With the money approved, the design drawings completed, and the land and sea area determined – construction work on the new cargo jetty at Road Bay is just about ready to commence. The site is to the south of the existing jetty which was originally built at the turn of the 1970s by Royal Engineers. Repair work on the jetty followed a few years ago to halt its deterioration and to safeguard its operations.
The new jetty requires the acquisition of an area of land, east of the beach, both to facilitate its construction and functioning. Speaking about the project, Minister of Infrastructure and Communications, Mr. Curtis Richardson, called to memory that after the repair work, the United Kingdom Government informed the Anguilla Government that it had some eight million US dollars available towards the building of a new jetty.
Mr. Richardson, speaking at the Government’s press conference on Tuesday, September 17, continued: “The Premier, Mr. Victor Banks, the Chairman of the Anguilla Air and Sea Port Authority and I spoke about it. We decided that building a jetty alone at Sandy Ground [Road Bay] could not adequately serve the people of Anguilla. We therefore undertook to get lands around the area.
“As you know, most of the land in Anguilla is owned by individuals and my style is to engage the people in the vicinity in order for them to be willing contributors to national development. Fortunately, we are now in an era in Anguilla where, for the first time, I am proud of Anguillians on a large scale because a lot of them have come to realise that, apart from their own personal endearment to their property, they want to support the big idea of national development.

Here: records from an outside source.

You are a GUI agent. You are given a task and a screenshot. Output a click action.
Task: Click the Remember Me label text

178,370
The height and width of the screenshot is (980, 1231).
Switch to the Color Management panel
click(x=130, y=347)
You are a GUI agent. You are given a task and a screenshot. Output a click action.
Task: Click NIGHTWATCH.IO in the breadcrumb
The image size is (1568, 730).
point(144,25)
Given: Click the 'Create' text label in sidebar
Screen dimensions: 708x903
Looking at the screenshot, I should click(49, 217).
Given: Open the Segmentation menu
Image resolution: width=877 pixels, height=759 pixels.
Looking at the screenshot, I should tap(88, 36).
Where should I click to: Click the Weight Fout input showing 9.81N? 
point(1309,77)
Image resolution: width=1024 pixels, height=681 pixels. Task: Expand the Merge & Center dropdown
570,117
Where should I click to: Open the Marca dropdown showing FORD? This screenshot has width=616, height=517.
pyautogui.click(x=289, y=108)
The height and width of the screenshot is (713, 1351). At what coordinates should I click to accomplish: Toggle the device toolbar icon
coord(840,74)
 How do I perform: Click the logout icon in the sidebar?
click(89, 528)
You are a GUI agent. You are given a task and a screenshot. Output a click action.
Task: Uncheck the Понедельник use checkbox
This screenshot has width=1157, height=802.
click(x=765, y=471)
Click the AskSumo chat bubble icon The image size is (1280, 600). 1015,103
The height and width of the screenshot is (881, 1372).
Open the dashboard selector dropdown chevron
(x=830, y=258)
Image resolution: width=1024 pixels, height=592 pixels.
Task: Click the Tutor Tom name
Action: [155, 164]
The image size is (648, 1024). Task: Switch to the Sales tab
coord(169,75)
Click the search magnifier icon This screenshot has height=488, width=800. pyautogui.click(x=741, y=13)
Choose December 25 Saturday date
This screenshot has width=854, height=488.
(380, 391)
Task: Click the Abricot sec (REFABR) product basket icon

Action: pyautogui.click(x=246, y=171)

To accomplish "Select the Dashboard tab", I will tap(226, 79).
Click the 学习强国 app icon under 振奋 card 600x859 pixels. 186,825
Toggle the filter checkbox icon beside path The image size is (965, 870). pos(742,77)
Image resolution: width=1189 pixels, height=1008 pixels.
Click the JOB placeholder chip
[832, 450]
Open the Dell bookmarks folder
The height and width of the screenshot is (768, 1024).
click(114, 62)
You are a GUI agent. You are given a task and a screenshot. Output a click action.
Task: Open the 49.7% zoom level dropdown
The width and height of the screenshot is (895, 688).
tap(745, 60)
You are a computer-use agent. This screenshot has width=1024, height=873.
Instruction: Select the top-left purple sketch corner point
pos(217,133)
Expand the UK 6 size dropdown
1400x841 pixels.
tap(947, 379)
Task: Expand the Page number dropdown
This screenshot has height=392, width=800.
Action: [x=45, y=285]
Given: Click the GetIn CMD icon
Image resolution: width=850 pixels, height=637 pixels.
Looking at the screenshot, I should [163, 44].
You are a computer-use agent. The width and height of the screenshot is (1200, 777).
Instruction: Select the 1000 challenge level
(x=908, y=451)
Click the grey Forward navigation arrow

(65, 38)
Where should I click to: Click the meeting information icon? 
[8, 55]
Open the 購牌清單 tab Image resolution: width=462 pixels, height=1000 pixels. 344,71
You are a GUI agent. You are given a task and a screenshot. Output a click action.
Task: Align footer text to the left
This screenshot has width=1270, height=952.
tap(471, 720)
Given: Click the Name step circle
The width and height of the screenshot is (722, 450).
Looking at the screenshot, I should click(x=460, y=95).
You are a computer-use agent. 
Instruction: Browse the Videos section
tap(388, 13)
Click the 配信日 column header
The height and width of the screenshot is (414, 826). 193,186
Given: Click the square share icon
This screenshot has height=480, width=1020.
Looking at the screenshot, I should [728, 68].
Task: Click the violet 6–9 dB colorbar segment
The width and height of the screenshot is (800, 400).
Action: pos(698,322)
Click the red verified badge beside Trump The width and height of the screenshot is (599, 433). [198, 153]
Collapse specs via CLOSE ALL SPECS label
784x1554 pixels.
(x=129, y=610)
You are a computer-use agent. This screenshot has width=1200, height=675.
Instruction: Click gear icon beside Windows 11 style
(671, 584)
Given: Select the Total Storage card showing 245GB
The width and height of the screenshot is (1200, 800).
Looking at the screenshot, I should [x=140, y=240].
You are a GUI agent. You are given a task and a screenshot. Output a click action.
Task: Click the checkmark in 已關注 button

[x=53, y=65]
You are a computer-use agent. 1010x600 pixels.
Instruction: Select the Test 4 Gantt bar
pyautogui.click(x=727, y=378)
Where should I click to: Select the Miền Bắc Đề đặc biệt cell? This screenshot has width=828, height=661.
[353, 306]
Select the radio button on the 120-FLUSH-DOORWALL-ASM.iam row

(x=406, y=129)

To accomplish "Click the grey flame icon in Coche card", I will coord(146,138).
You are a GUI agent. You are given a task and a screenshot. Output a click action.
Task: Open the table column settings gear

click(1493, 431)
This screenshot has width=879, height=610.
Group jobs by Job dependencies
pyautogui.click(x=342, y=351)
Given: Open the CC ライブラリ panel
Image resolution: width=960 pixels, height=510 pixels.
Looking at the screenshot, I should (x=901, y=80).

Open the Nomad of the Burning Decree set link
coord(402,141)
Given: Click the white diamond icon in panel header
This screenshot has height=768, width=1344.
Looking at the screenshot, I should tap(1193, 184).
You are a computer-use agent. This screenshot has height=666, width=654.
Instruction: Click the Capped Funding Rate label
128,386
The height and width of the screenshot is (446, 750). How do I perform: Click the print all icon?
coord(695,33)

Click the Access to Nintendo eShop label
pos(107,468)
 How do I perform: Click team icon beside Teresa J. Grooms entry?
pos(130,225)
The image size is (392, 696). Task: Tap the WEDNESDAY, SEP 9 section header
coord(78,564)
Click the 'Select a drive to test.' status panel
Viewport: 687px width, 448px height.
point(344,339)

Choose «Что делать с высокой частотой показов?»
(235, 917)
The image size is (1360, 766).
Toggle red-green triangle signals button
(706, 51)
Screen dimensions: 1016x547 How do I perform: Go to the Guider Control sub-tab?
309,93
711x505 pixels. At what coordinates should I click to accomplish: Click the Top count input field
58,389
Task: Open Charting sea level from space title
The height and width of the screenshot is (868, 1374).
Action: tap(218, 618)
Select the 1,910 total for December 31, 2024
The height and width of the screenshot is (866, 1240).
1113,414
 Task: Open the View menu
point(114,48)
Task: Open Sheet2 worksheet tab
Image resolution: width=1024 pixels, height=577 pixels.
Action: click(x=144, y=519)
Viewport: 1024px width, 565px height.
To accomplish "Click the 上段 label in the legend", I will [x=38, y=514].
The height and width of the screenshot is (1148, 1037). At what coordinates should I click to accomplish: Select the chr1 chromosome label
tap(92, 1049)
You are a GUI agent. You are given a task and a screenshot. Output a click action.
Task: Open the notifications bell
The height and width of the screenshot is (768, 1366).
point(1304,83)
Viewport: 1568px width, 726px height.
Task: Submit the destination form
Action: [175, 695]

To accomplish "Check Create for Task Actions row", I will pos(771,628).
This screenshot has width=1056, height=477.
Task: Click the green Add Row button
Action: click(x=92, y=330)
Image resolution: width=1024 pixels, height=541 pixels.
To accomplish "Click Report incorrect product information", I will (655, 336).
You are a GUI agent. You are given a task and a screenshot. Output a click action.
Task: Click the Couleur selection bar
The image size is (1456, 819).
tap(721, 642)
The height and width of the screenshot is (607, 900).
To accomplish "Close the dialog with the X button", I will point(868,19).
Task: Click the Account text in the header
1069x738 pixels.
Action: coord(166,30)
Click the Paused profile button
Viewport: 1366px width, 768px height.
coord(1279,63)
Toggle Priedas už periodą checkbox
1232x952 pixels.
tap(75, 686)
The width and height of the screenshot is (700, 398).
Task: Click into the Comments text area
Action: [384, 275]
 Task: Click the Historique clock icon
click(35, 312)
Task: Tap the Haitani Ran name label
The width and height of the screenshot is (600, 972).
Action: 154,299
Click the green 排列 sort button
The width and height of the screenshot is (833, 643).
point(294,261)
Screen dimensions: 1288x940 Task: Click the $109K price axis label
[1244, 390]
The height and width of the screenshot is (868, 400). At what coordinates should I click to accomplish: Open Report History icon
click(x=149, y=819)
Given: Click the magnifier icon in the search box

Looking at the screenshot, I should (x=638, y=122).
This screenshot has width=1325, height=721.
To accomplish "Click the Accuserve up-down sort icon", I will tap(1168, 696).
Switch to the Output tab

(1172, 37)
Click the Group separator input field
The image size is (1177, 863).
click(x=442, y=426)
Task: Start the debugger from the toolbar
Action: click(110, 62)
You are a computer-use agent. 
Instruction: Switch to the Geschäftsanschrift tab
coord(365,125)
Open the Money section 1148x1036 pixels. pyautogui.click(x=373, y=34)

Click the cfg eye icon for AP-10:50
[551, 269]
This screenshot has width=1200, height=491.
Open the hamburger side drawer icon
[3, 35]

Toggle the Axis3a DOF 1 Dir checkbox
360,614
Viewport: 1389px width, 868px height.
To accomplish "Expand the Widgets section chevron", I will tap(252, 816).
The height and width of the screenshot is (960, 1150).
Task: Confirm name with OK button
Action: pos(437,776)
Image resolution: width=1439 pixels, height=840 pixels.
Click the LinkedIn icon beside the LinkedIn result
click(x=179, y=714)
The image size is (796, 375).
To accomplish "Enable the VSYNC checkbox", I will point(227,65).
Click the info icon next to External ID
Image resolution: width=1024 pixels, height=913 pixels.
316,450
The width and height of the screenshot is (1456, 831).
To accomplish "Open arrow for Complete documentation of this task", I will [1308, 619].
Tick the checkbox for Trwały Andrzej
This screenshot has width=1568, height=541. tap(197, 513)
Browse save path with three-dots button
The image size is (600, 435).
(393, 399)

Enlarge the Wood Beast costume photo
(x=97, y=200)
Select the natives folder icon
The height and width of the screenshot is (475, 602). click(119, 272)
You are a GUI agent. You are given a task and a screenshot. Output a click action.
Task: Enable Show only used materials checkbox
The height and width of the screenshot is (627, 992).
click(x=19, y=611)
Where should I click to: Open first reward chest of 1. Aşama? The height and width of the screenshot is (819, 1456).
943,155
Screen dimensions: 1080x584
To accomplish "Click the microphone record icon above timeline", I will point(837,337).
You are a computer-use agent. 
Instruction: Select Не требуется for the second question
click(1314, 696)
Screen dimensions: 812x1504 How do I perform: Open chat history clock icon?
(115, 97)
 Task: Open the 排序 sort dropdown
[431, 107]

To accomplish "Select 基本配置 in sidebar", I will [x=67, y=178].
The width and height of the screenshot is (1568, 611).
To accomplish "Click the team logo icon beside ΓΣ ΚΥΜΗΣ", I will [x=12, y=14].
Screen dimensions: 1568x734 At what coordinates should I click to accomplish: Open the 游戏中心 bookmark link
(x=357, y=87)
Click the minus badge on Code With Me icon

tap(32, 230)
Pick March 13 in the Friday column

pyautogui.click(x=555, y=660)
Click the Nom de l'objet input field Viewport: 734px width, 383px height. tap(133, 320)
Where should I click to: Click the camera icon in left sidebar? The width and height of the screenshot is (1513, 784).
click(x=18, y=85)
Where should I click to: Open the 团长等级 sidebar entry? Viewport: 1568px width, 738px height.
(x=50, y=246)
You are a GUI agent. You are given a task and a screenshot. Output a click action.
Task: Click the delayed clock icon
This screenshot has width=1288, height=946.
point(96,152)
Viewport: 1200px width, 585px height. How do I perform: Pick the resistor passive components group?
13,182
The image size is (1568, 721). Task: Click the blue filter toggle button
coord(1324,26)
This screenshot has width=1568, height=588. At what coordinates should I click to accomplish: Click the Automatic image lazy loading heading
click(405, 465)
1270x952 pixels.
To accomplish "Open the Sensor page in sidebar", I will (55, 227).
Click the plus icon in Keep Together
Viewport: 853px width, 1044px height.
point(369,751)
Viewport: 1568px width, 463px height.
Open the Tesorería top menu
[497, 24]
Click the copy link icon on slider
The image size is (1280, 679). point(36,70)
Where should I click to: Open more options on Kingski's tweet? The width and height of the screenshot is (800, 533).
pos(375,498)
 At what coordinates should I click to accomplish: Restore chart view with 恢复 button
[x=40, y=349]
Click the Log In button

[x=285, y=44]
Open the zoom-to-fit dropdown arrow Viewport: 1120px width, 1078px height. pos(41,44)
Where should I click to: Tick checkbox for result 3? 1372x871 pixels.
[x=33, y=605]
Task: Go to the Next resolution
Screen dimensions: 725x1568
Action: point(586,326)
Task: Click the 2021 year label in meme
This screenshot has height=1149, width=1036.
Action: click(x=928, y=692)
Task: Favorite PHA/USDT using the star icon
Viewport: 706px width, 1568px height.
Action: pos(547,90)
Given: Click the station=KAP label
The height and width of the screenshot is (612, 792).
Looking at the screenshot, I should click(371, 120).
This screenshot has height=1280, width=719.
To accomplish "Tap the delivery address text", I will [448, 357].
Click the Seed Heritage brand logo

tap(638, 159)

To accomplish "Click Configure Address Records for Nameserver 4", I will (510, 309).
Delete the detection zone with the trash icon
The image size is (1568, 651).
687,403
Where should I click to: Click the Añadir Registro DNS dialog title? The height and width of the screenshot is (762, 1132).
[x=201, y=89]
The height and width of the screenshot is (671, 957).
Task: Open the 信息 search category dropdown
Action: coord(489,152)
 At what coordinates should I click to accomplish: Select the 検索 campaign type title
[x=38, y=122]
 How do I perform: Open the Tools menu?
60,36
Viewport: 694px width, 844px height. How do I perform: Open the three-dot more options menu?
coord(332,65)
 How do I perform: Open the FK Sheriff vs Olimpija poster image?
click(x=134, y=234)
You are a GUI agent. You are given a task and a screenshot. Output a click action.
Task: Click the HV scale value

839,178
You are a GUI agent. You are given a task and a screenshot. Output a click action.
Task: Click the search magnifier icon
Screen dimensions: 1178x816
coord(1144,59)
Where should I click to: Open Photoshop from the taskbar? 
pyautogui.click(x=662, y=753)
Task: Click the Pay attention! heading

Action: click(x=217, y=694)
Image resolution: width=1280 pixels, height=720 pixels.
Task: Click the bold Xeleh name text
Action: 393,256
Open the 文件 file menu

“We have had a large measure of success in Blowing Point for the lands required for the new ferry terminal and other port development there. And now, thank God, we have also had a large level of success in Sandy Ground for the new Road Bay jetty. A good number of persons in the Sandy Ground port vicinity have agreed that, based on certain conditions, they will be willing to relocate. But we still have other people who, for good reasons, including sentimental attachment [not willing to relocate because] that is where they were born, raised and accustomed to living.
“I understand all of that so we are working on a few of those hurdles. However, with the help of God, and the support of Social Security, we were able to get a fairly large amount of land to build the new port facility in Sandy Ground. There are still a few owners of some parcels of land with whom the Port Authority is holding discussions to get them to fully support the idea of giving up their property and relocating.”
Minister Richardson estimated that, within the next nine months, his Ministry and the Port Authority, should receive a better response from all the remaining landowners once they realise that the project is to go ahead; the importance of national development; and that the expansion of the port would impact the quality of life and living in the area unlike never before.
He added: “The country must go forward and we want that to take place so that our citizens are as happy as we can make them.”